_DATA UNDER STUDY_
^^^^

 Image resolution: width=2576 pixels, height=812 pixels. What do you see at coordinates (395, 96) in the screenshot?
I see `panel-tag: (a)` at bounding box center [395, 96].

^^^^

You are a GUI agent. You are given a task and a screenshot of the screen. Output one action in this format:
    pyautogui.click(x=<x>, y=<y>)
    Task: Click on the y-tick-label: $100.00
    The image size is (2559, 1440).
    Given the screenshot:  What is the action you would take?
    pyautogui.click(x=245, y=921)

^^^^

Copy the entries from the line that contains "Image resolution: width=2576" through the line that contains "center [395, 96].", both included, reproducing each line precisely.

 Image resolution: width=2576 pixels, height=812 pixels. What do you see at coordinates (395, 96) in the screenshot?
I see `panel-tag: (a)` at bounding box center [395, 96].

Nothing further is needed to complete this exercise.